Jordan Conroy
- Born: 10 March 1994 (age 32) Tullamore, Ireland
- Height: 1.83 m (6 ft 0 in)
- Weight: 92 kg (203 lb)
- University: Athlone Institute of Technology

Rugby union career
- Position: Wing
- Current team: Connacht

Amateur team(s)
- Years: Team / Apps / (Points)
- 2015–2016: Tullamore
- 2016–: Buccaneers

Senior career
- Years: Team / Apps / (Points)
- 2017–: Connacht / 0 / (0)
- 2025–: Delhi Redz

National sevens team
- Years: Team /  / Comps
- 2016–2025: Ireland 7s /  / 21
- Medal record
Men's rugby sevens
Representing Ireland
European Games
| Gold medal – first place | 2023 Kraków–Małopolska | Team competition |

= Jordan Conroy =

Irish rugby union player (born 1994)

Jordan Conroy (born 10 March 1994) is an Irish rugby union player. He is a specialist sevens player who plays for the Ireland national rugby sevens team, and has represented Ireland in the 2020 Summer Olympics and plays his XV's club rugby with the Buccaneers RFC as a wing.

==Club rugby==
Conroy took up rugby relatively late, at the age of 18, after having dabbled in athletics and soccer. Conroy played his club rugby for Tullamore in Division 2C of the All-Ireland League in the 2015-16 season, where he scored the fastest try in league history.

Conroy played the 2016-17 season with Buccaneers RFC in Division 1-B of the All-Ireland League, scoring 18 tries during the season, and helping the club gain promotion to Division 1-A for the 2017-18 season. Conroy was named the 2016-17 Connacht Club Player of the Year, and Division 1-B player of the year.
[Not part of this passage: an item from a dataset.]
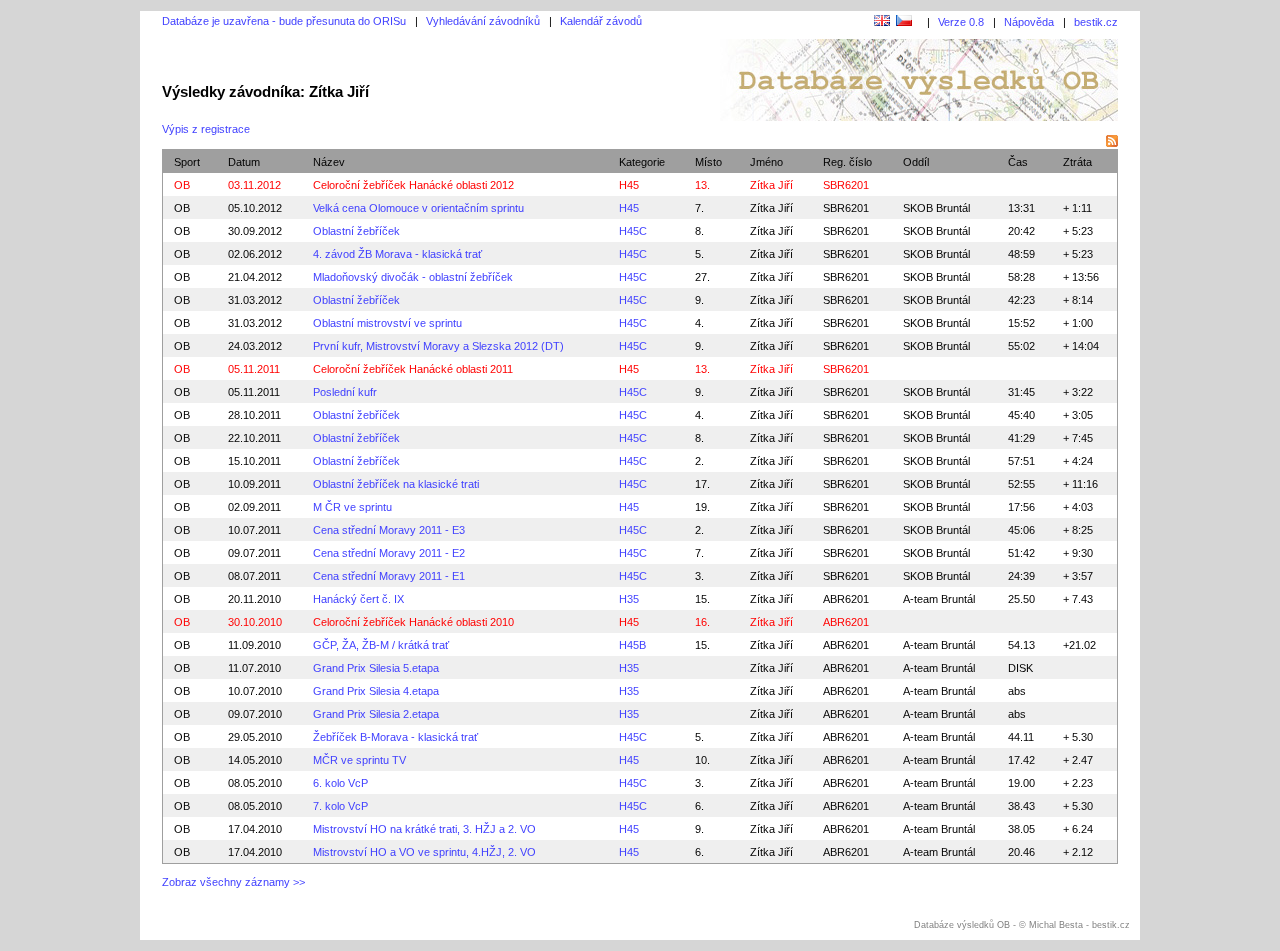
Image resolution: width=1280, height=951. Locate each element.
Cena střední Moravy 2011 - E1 (389, 576)
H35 (629, 599)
Conroy also played for the Connacht Eagles in the British and Irish Cup.

==Ireland sevens team==
Conroy appeared with the Ireland national rugby sevens team in 2016 at the Amsterdam 7s and Newcastle 7s tournaments. Conroy played for Ireland during the Rugby Europe 2017 Sevens Grand Prix Series. He played in the 2017 Moscow Sevens tournament, where his contributions in both attack and defence were noted. At the 2017 Lodz Sevens, Conroy was Ireland's leading try-scorer with six tries, scoring a try in each match. At the 2017 Clermont-Ferrand Sevens, Conroy was noted for his outstanding performance, scoring in the semifinal against Spain and scoring twice in the 17-14 win against Russia in the final to win the tournament. Conroy scored six tries at the 2017 Exeter Sevens and received the Player of the Tournament award, beating out Ireland teammate Harry McNulty.
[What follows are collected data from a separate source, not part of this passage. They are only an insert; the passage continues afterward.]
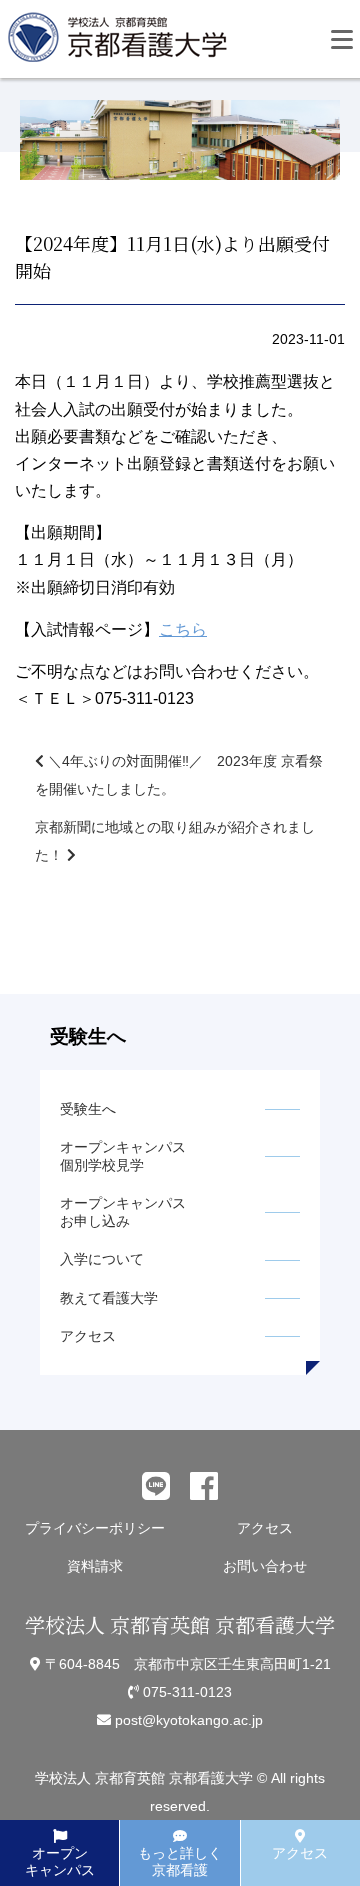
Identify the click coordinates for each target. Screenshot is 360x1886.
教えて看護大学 (109, 1298)
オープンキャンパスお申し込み (123, 1212)
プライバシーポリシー (95, 1528)
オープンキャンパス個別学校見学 (123, 1156)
Conroy missed the 2018 Hong Kong Sevens, but returned for the 2018 Grand Prix Sevens. In the first Grand Prix tournament, the 2018 Moscow Sevens, Conroy scored eight tries during the tournament, including four in the semifinal against France.
Conroy drew significant attention for his performance in the 2018 London Sevens, where he scored eight tries during the tournament. His three tries in Ireland’s 21—19 victory over England helped Ireland achieve a third place finish. He was selected to the tournament Dream Team at the conclusion of the tournament.

At the 2019 Hong Kong Sevens qualifier for the 2019–20 season, Conroy led all try scorers with 10 tries in the tournament, earning the Player of the Tournament award. His try-scoring included a hat-trick in pool play against Russia, and two key tries in a tight 19–10 come-from-behind win in the semifinal against Germany. Conroy began the 2019-20 World Series at the 2019 Dubai Sevens where he led all players with seven tries (including five in one match) and made the tournament Dream Team.

In 2022, He competed for Ireland at the Rugby World Cup Sevens in Cape Town. He competed for Ireland at the 2024 Summer Olympics in Paris. He was replaced before his sides final game of the men’s tournament after sustaining an injury.

In 2025 it was confirmed he would compete for Rugby Premier League side Delhi Redz for the inaugural season of the league in India

==Media appearances==
In 2021, Conroy appeared on the RTÉ Two dating show, Celebrity Pulling with My Parents.

In 2022, Conroy appeared on the fifth series of the Irish version of Dancing With the Stars, alongside Georgian ballroom and Latin dancer Salome Chachua. Conroy and Chachua reached the finals, finishing in second place behind Nina Carberry & Pasquale La Rocca, and alongside Ellen Keane & Stephen Vincent and Erica-Cody & Denys Samson.